Service mapping based on ethnographic study
Design process
Agile sprint 1: User Research
User Interviews – I found that trends Analysts wanted to store and track trends for later use; Content Strategists wanted to pick and mix relevant trends for their creative briefs; Brand Managers wanted to know about medium-long term trends as soon as possible to build them into strategies.
[Persona examples]
Process map – A workflow became apparent between these actors, which had never formally been articulated. Analysts needed a way to store and tracked trends, whereas strategist needed a way to discover and query trends that matched their client brief.
Agile sprint 2: Value proposition design
Agile Sprint 3: Prototyping
Co-Design workshops – I ran a co-design workshop with stakeholders and users to define a data model for trends. This helped us define ‘what makes a trend’ and a taxonomy that would flow throughout the service. For the first time, it also gave us a consistent language to talk about trends.
Card sorts – Through card sort exercises, we learnt the order that users expected to enter trend data.
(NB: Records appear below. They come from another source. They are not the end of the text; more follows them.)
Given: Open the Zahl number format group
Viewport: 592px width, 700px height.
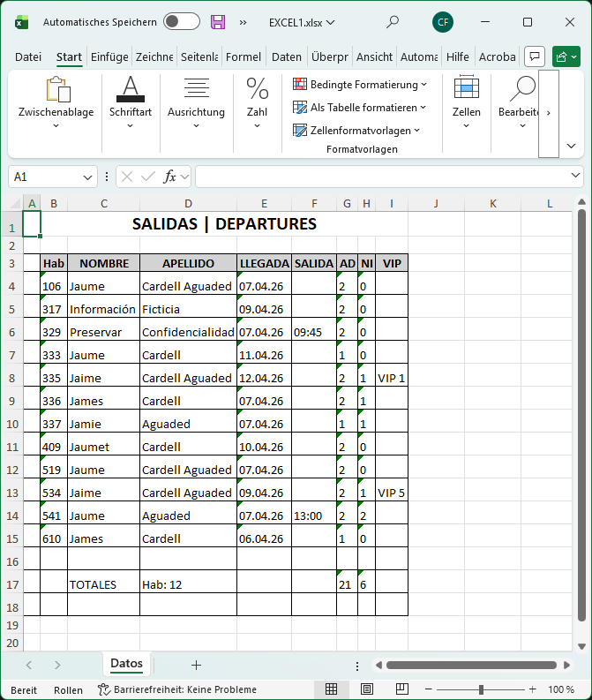Looking at the screenshot, I should pyautogui.click(x=257, y=102).
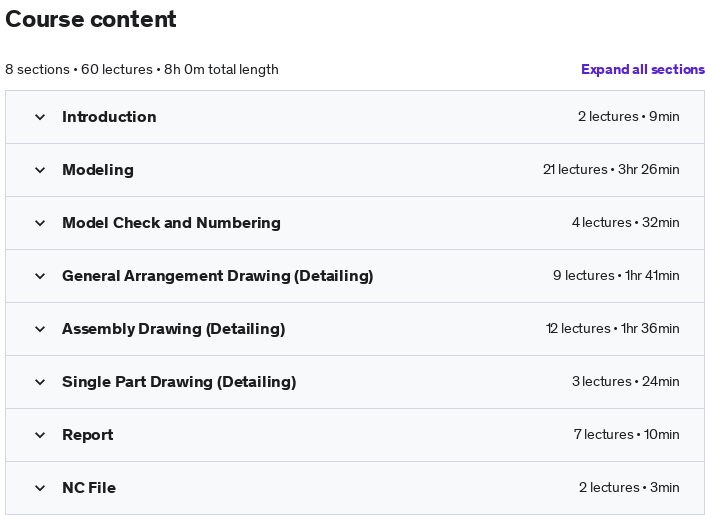The height and width of the screenshot is (515, 705).
Task: Click Expand all sections link
Action: [643, 69]
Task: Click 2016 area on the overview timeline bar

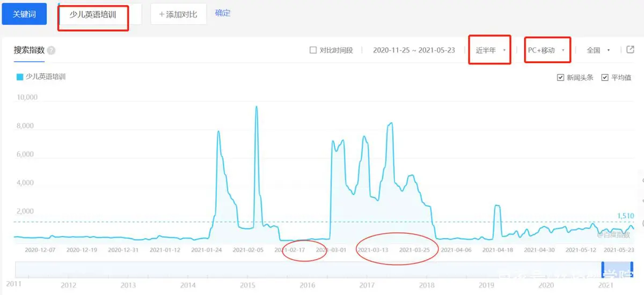Action: (x=307, y=270)
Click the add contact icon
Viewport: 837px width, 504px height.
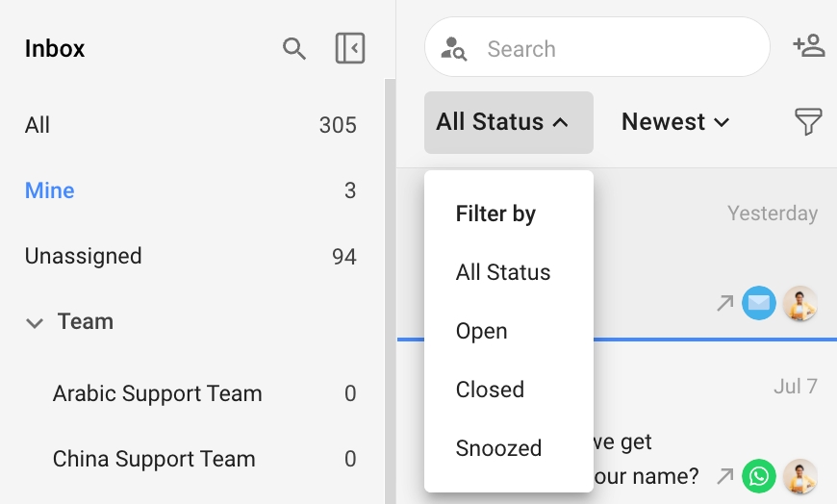pos(809,46)
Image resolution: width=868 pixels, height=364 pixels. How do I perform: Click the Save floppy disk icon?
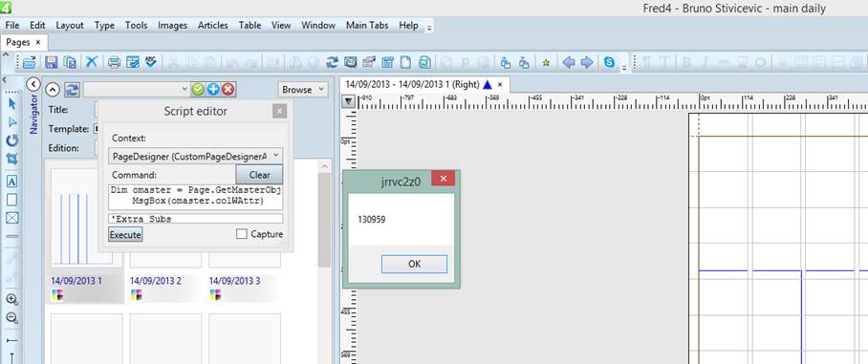point(51,62)
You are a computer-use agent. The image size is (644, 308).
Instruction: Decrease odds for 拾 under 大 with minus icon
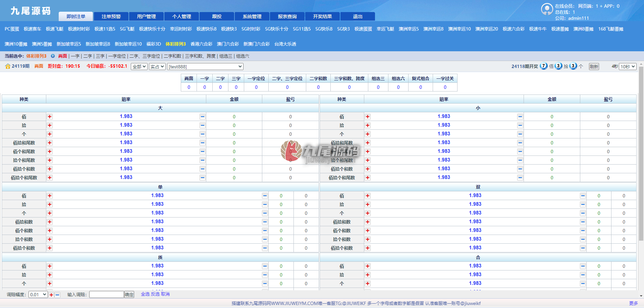203,125
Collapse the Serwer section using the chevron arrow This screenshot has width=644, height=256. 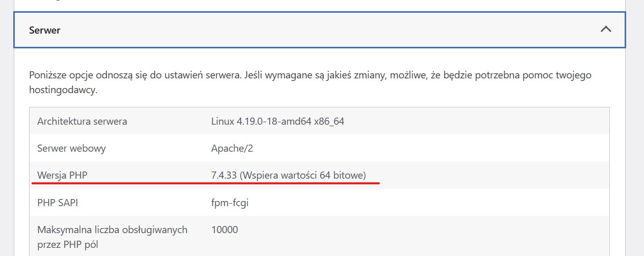(606, 30)
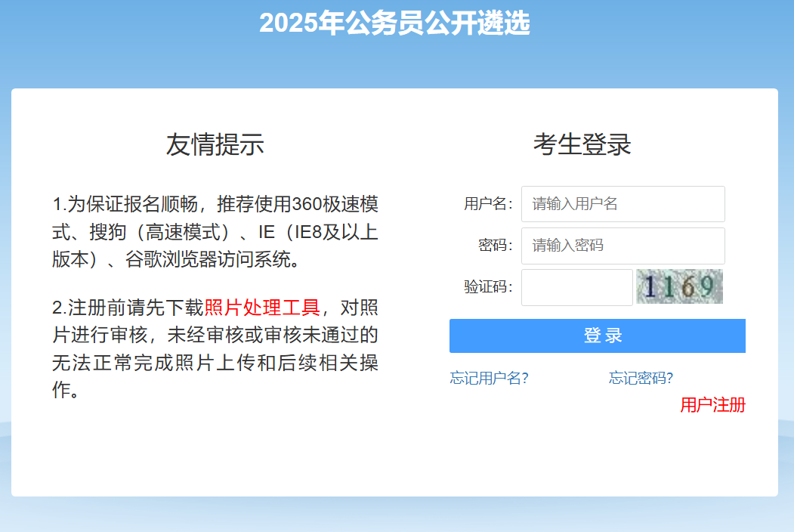Click the 无法正常完成照片上传 text line
Viewport: 794px width, 532px height.
pyautogui.click(x=151, y=363)
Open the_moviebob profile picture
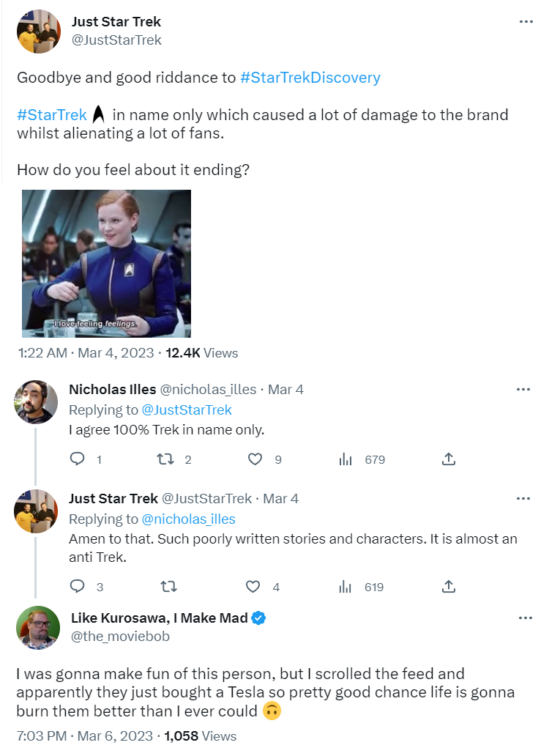Image resolution: width=549 pixels, height=756 pixels. click(38, 627)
It also helped us learn how users responded to terminology for fields and values they’d expect. We also identified several missing fields that users might need and they helpfully suggested them.
Prototyping –A trends library would provide a sharepoint between actors, and maximise the repeat-value of their assets – this solution could be a low effort but high value product. A rough prototype was built to see how users responded to the concept. We wanted to learn how what information they needed and how it should be organised. The prototype (built in Excel) acted as the a focal point for asking questions during interviews – and provided just enough querying and drop-down functionality to learn what users wanted.
User testing – Users were also given scenarios and tasks to complete using a paper prototypes. Using a pen as a cursor, users left evidence of their interactions – helpful for tracking correct and incorrect clicks. Moments of confusion and delight were recorded as benchmarks for future iterations. At every stage we wanted to understand the issues encountered and how they interpreted the designs. From interviews, findings were synthesised directly into user stories on a Trello board. The stories would be helpful in communicating requirements to engineers, and testing against in QA. Product requirements were gathered and validated in a couple of days.
User testing Excerpt from an interview with Content Strategist
Results
The Trends Library brought a new capability to the service, allowing trends to be recorded and tracked over time. The tool made it easier for strategists to predict the trajectory of trends and make stronger recommendations of when best to activate time, money and people against trends. Trends Library was conceptualised and built in just three agile sprints (six weeks), with a team of just three people, including myself (UX Designer, Data Scientist, Product Owner).Using a research and design style that included the users, while remaining lean kept our discovery process very efficient.